##### DOCUMENT EXCERPT
Last week the Court of Appeal decided that the ‘life’ sentences of two murderers really will mean ‘life’ in prison, exceptional circumstances aside. The Secretary of State for Justice, Christopher Grayling, said:
‘Our courts should be able to send the most brutal murderers to jail for the rest of their lives. I think people in Britain will be glad that our courts have disagreed with the European Court of Human Rights...’
This glosses over the complexity of the issue. What is the reality?
Most ‘lifers’ do not spend the rest of their lives in jail. The trial judge sets a minimum term: maybe ten years for a one-off crime committed in a moment of madness or when drunk, 15 for a more calculated murder, 20 or 25 for sadistic murder. It all depends on the seriousness of the crime.
Once this minimum ‘tariff’ has been served the prisoner is eligible for release on licence. The only issue is whether release would be safe. This is decided by the Parole Board on evidence that is as objective as possible. While there are no guarantees when predicting the future, ‘lifers’ released on licence are closely supervised and subject to restrictive conditions – eg, banning alcohol or contact with victims’ families. A breach of licence or threatening behaviour leads to recall to prison. No court hearing, no appeal, just straight back to jail until the next parole hearing.
So, although some lifers are returned to prison, few commit further offences, let alone kill again. Those who stay out are never at complete liberty. They remain on licence, subject to recall. ‘Life’ is a life sentence; it’s just not necessarily all spent in prison.
##########
Copy out the piece on life sentences word for word, from start to finish.
##### DATA SHOWN
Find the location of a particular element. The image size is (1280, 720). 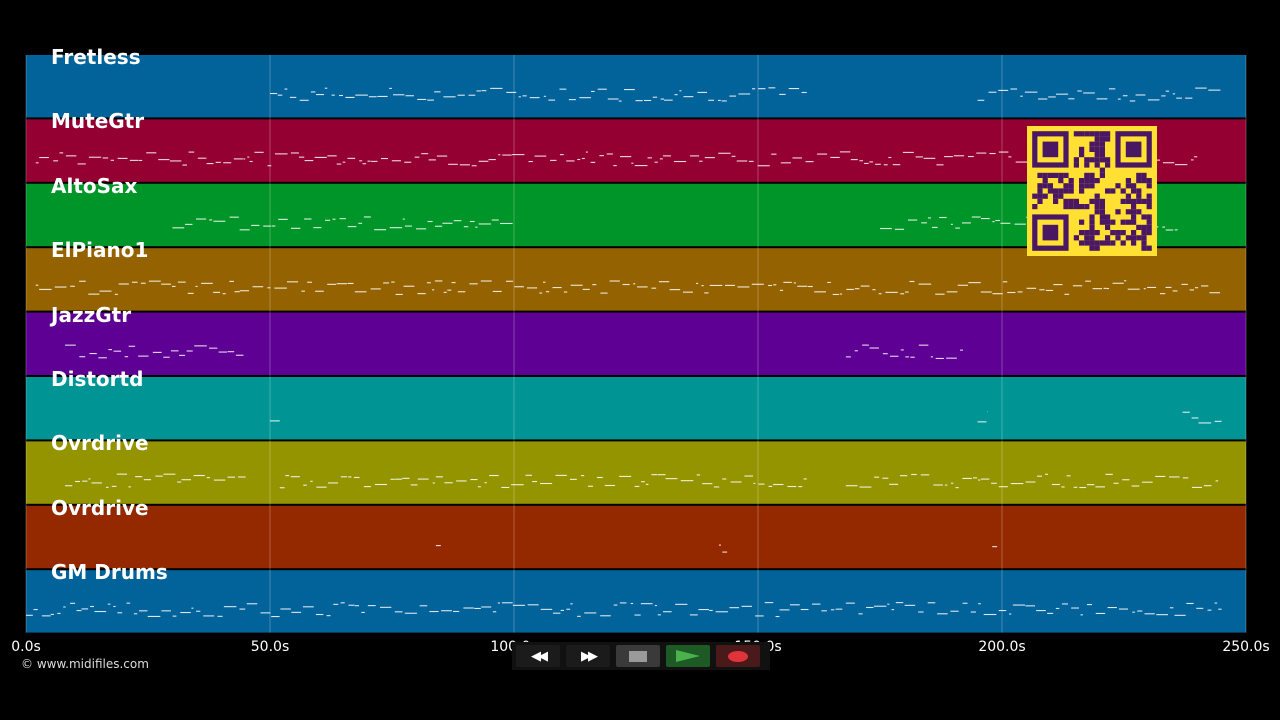

tick-label: 0.0s is located at coordinates (26, 647).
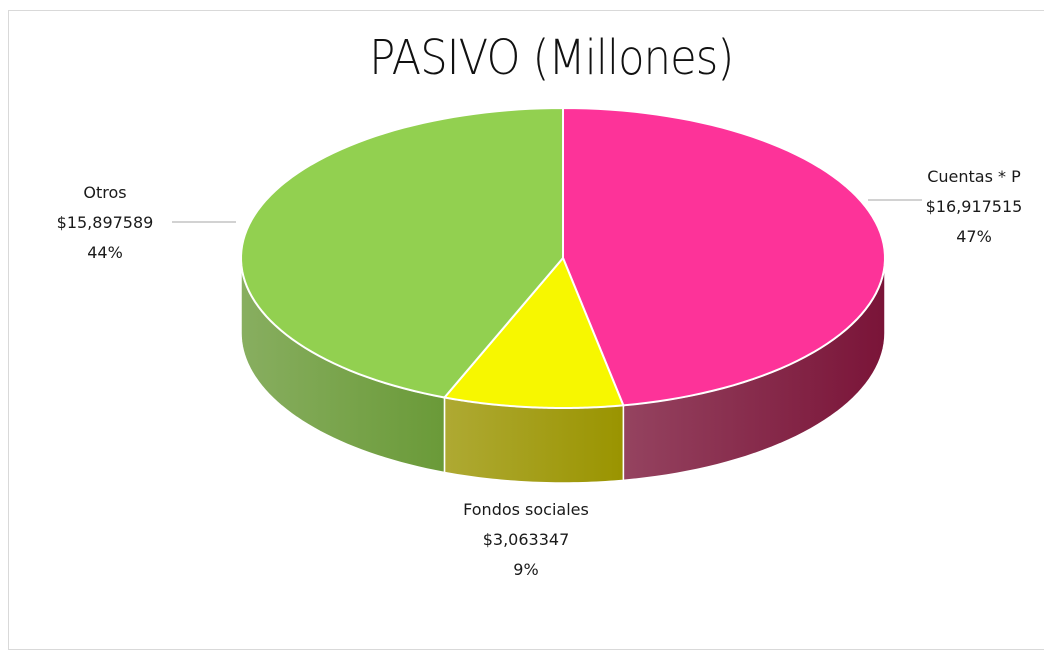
##########
**FINISHED TASK**
Last week the Court of Appeal decided that the ‘life’ sentences of two murderers really will mean ‘life’ in prison, exceptional circumstances aside. The Secretary of State for Justice, Christopher Grayling, said:
‘Our courts should be able to send the most brutal murderers to jail for the rest of their lives. I think people in Britain will be glad that our courts have disagreed with the European Court of Human Rights...’
This glosses over the complexity of the issue. What is the reality?
Most ‘lifers’ do not spend the rest of their lives in jail. The trial judge sets a minimum term: maybe ten years for a one-off crime committed in a moment of madness or when drunk, 15 for a more calculated murder, 20 or 25 for sadistic murder. It all depends on the seriousness of the crime.
Once this minimum ‘tariff’ has been served the prisoner is eligible for release on licence. The only issue is whether release would be safe. This is decided by the Parole Board on evidence that is as objective as possible. While there are no guarantees when predicting the future, ‘lifers’ released on licence are closely supervised and subject to restrictive conditions – eg, banning alcohol or contact with victims’ families. A breach of licence or threatening behaviour leads to recall to prison. No court hearing, no appeal, just straight back to jail until the next parole hearing.
So, although some lifers are returned to prison, few commit further offences, let alone kill again. Those who stay out are never at complete liberty. They remain on licence, subject to recall. ‘Life’ is a life sentence; it’s just not necessarily all spent in prison.